::: Exercise material
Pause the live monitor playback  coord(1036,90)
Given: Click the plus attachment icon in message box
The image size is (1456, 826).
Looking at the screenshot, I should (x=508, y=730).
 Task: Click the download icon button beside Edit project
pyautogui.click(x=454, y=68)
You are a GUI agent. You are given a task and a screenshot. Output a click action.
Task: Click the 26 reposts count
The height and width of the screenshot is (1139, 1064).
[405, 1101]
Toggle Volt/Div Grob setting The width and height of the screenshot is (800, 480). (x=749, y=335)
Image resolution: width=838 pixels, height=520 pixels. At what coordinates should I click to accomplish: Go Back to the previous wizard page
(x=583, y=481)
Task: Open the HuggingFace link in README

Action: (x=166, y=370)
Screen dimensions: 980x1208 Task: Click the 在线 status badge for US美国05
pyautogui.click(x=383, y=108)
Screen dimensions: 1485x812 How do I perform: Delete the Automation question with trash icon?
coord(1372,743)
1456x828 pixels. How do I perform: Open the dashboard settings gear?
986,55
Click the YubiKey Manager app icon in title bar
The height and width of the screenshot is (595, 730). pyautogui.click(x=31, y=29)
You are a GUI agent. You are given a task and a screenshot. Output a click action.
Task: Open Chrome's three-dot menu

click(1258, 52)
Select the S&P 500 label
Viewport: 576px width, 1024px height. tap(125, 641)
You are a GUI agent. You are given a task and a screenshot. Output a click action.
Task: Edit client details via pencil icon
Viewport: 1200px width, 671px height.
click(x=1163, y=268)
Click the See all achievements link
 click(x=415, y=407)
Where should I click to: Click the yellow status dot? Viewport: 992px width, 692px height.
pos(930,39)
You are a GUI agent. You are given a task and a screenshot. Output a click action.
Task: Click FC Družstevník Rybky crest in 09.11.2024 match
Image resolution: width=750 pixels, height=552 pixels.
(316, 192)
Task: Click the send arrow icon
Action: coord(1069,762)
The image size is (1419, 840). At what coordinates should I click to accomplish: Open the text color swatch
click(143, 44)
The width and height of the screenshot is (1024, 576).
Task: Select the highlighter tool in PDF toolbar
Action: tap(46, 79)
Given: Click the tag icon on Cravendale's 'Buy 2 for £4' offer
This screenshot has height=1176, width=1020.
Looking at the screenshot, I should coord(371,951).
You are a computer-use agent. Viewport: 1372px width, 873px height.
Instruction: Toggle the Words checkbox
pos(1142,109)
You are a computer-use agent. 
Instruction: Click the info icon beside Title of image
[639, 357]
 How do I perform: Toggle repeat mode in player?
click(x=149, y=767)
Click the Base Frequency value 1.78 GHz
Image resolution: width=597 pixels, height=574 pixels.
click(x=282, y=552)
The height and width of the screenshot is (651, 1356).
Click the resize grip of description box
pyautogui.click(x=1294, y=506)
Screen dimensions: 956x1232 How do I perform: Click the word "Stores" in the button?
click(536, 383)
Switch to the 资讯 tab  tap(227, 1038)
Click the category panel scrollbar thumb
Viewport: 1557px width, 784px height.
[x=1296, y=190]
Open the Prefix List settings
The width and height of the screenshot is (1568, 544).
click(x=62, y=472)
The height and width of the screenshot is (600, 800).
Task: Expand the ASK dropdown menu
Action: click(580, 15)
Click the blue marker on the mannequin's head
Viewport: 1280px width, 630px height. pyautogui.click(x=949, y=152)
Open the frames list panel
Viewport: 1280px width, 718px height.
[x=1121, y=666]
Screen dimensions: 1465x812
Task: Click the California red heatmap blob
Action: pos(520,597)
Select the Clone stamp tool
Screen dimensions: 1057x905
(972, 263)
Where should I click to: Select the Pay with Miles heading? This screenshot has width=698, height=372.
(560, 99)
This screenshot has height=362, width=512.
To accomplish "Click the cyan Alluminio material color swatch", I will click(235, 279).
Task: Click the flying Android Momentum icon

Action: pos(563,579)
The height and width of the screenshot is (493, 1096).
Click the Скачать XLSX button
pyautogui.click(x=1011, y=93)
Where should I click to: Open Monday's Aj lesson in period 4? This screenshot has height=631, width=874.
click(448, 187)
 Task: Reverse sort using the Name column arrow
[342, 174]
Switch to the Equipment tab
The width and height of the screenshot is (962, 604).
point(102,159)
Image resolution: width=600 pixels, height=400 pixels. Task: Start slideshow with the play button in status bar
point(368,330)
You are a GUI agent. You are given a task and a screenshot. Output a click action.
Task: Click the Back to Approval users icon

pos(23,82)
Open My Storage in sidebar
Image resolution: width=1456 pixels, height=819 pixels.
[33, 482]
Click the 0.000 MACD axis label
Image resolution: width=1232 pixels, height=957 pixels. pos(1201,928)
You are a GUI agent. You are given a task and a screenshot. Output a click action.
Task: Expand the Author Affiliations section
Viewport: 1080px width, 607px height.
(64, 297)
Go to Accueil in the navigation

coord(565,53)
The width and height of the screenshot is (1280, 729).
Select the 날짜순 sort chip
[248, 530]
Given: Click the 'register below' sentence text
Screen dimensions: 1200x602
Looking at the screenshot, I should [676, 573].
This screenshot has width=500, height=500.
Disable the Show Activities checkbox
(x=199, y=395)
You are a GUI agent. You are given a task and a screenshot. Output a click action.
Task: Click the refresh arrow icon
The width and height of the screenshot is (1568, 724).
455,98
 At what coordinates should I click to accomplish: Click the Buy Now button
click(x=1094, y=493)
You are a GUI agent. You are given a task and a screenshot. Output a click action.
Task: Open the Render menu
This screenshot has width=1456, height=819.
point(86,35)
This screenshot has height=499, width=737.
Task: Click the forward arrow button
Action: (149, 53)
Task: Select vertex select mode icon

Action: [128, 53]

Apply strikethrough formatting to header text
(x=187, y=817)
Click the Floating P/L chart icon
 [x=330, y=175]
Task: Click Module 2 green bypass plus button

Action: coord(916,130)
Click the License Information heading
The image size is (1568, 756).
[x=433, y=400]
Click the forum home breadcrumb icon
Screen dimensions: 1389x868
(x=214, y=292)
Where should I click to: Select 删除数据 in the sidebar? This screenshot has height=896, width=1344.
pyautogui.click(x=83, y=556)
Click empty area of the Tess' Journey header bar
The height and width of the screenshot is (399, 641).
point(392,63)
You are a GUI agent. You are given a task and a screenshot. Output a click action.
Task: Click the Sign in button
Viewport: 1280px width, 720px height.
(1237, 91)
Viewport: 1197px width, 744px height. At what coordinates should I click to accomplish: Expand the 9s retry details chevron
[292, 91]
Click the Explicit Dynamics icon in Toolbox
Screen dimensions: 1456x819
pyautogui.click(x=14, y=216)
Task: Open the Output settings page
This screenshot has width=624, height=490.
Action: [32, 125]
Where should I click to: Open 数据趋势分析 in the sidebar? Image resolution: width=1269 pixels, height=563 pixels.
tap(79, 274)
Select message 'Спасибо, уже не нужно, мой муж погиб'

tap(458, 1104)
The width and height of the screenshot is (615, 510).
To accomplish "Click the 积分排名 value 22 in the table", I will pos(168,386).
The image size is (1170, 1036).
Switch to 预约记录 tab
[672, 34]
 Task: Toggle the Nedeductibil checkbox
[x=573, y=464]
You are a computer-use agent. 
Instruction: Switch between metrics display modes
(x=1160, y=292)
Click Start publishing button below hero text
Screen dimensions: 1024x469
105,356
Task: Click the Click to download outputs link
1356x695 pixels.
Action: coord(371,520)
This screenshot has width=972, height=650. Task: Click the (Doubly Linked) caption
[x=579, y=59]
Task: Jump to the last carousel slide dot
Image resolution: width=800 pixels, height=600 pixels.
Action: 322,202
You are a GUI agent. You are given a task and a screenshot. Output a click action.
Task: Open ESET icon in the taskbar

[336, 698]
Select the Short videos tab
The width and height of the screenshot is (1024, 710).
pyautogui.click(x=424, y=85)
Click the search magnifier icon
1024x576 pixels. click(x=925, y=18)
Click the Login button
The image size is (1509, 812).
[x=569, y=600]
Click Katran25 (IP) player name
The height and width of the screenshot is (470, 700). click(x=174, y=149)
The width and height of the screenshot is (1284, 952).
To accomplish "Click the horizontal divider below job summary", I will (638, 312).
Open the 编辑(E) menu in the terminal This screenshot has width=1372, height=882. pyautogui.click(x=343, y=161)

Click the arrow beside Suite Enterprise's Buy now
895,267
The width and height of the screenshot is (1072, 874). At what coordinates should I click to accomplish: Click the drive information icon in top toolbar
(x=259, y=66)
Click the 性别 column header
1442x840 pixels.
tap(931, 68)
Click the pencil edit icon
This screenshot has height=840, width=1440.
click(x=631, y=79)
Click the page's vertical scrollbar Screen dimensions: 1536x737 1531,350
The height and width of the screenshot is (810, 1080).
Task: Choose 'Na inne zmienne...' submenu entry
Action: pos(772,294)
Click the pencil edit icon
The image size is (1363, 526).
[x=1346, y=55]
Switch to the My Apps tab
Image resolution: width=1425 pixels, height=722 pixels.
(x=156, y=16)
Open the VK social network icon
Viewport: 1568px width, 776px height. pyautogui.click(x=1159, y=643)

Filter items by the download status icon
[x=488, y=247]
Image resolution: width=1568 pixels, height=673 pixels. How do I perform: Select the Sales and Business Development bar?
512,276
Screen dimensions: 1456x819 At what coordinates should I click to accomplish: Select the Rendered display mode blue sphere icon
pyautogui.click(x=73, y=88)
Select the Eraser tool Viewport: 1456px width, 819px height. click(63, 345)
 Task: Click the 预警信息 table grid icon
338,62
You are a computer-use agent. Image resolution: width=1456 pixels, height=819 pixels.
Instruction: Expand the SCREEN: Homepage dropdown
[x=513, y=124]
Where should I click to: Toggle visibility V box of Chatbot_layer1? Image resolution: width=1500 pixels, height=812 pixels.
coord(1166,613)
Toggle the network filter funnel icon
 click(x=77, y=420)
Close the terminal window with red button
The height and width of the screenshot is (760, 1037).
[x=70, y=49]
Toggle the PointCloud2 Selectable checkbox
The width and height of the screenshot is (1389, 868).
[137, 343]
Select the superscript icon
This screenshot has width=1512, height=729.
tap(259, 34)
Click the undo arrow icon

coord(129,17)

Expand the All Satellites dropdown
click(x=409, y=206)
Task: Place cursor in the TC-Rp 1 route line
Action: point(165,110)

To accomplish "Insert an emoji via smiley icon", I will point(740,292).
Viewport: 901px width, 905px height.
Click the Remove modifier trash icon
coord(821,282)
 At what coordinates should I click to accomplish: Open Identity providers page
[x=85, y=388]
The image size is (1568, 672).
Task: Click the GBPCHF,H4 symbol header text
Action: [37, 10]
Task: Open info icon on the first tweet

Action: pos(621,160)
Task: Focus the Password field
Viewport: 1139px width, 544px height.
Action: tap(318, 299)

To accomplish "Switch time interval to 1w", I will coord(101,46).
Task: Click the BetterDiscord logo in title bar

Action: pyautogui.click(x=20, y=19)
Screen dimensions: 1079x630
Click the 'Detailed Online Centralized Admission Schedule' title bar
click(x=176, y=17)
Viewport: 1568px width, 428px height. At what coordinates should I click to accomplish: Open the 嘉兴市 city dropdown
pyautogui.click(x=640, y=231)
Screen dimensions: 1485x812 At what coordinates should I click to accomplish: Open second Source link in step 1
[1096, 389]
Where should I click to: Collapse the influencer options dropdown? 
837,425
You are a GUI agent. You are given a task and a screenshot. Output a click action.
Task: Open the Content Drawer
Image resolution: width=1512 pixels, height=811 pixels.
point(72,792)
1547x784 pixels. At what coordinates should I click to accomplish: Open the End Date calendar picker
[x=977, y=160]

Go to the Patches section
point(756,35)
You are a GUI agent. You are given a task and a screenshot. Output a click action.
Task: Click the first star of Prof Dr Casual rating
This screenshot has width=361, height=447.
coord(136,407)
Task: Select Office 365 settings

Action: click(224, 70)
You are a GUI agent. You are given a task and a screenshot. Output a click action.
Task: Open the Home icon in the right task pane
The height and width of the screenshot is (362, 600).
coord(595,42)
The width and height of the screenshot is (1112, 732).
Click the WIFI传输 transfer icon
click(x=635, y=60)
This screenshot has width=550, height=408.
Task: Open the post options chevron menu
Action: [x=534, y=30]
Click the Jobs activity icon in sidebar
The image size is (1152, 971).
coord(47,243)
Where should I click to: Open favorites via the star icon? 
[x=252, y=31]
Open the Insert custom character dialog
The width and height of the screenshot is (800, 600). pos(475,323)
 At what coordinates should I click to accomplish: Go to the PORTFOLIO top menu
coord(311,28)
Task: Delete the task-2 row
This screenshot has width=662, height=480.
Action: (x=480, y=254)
::::::
§ Job
Select and copy every line of the entries that contains the word "details".

§ Full response
Task: Edit client details via pencil icon
Viewport: 1197px width, 744px height. At what coordinates should I click to accomplish: Expand the 9s retry details chevron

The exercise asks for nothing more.